Query Performance Factors
  • Code compilation – Amazon Redshift generates and compiles code for each query execution plan. The compiled code segments are stored in a least recently used (LRU) cache and shared across sessions in a cluster. Thus, subsequent executions of the same query, even in different sessions and often even with different query parameters, will run faster because they can skip the initial generation and compilation steps.
  • The LRU cache persists through cluster reboots, but is wiped by maintenance upgrades. The compiled code executes faster because it eliminates the overhead of using an interpreter. You always have some overhead cost the first time code is generated and compiled. As a result, the performance of a query the first time you run it can be misleading. The overhead cost might be especially noticeable when you run one-off (ad hoc) queries. You should always run a query a second time to determine its typical performance.
  • Similarly, be careful about comparing the performance of the same query sent from different clients.

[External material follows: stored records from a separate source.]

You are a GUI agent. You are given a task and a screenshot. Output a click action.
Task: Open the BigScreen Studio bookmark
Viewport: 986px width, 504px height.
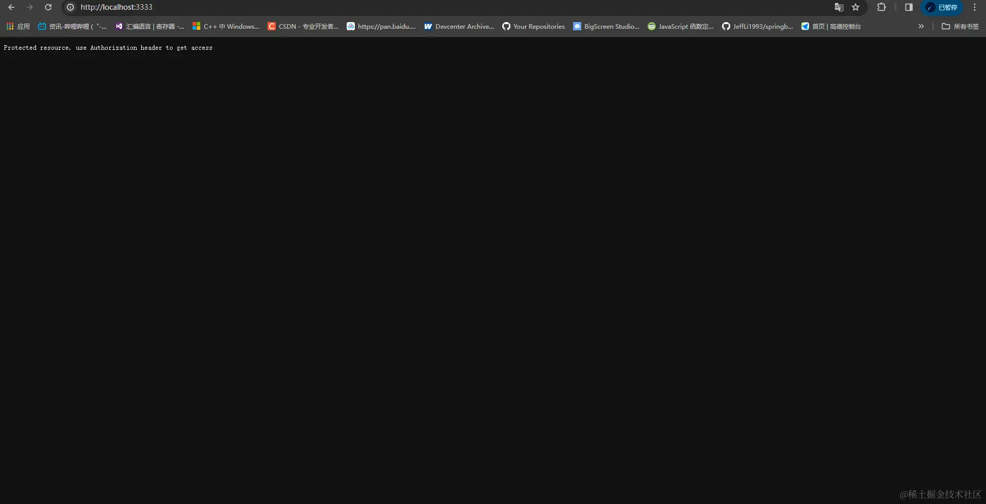tap(606, 26)
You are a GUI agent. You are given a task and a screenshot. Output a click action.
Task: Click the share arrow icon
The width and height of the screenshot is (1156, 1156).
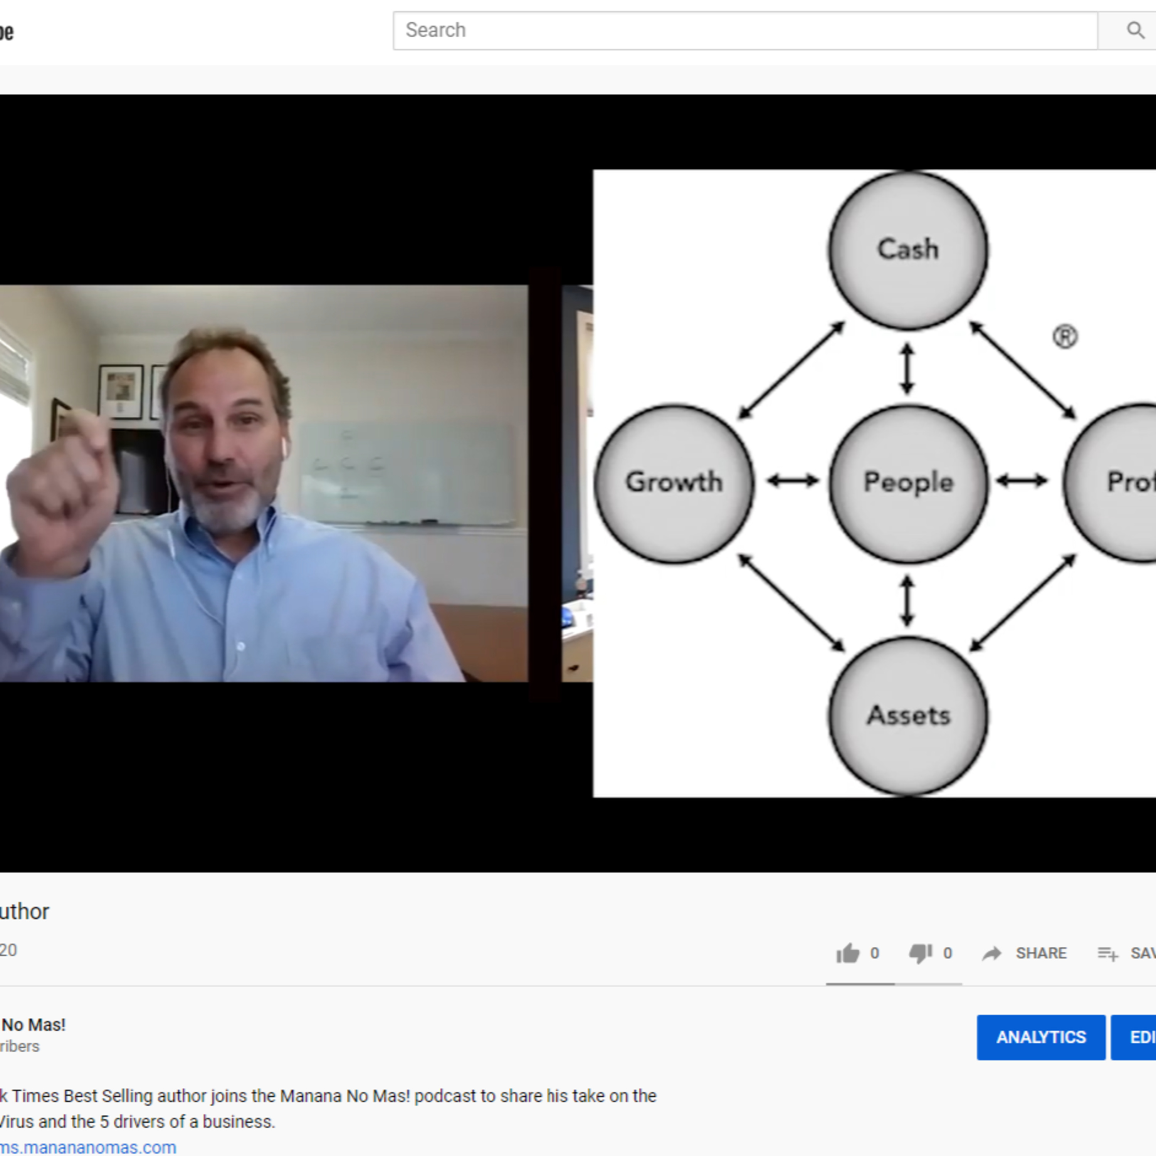click(991, 953)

The execution engine generates different code for the JDBC connection protocols and ODBC and psql (libpq) connection protocols. If two clients use different protocols, each client will incur the first-time cost of generating compiled code, even for the same query. Other clients that use the same protocol, however, will benefit from sharing the cached code. A client that uses ODBC and a client running psql with libpq can share the same compiled code.